→ **SOURCE MATERIAL**:
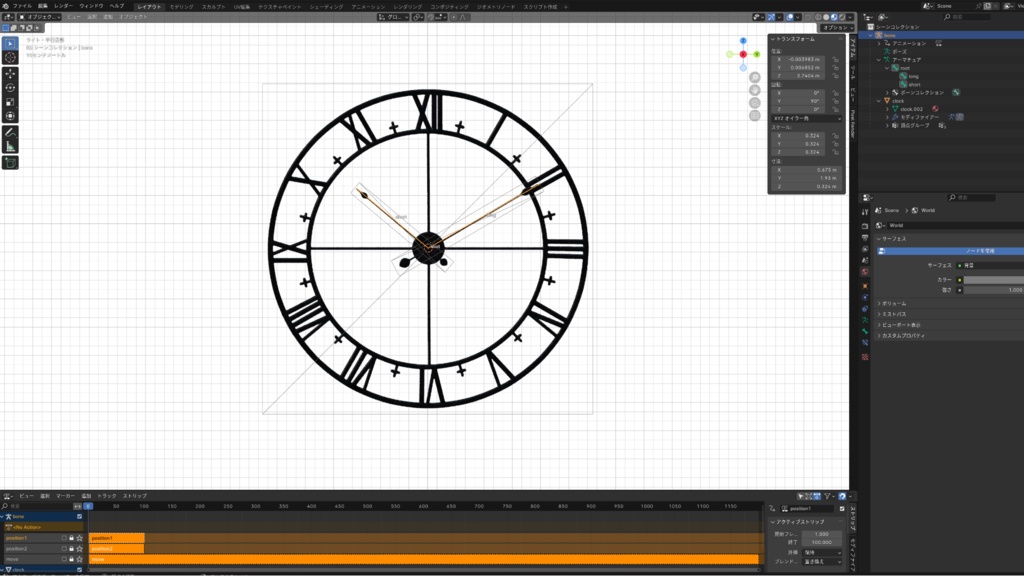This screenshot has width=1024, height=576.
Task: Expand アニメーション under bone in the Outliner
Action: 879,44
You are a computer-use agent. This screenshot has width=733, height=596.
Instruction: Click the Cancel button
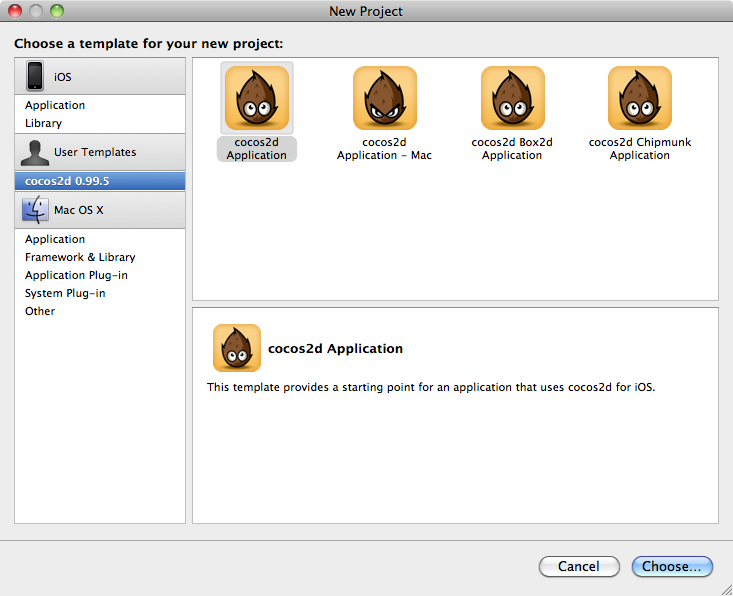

→ **DESCRIPTION OF THE TASK**:
Extract, word for word, each line from the one that contains "You are a computer-use" through the final line of the data above. Leave the pictures out.

→ **WRITTEN ANSWER**:
You are a computer-use agent. This screenshot has width=733, height=596.
Instruction: Click the Cancel button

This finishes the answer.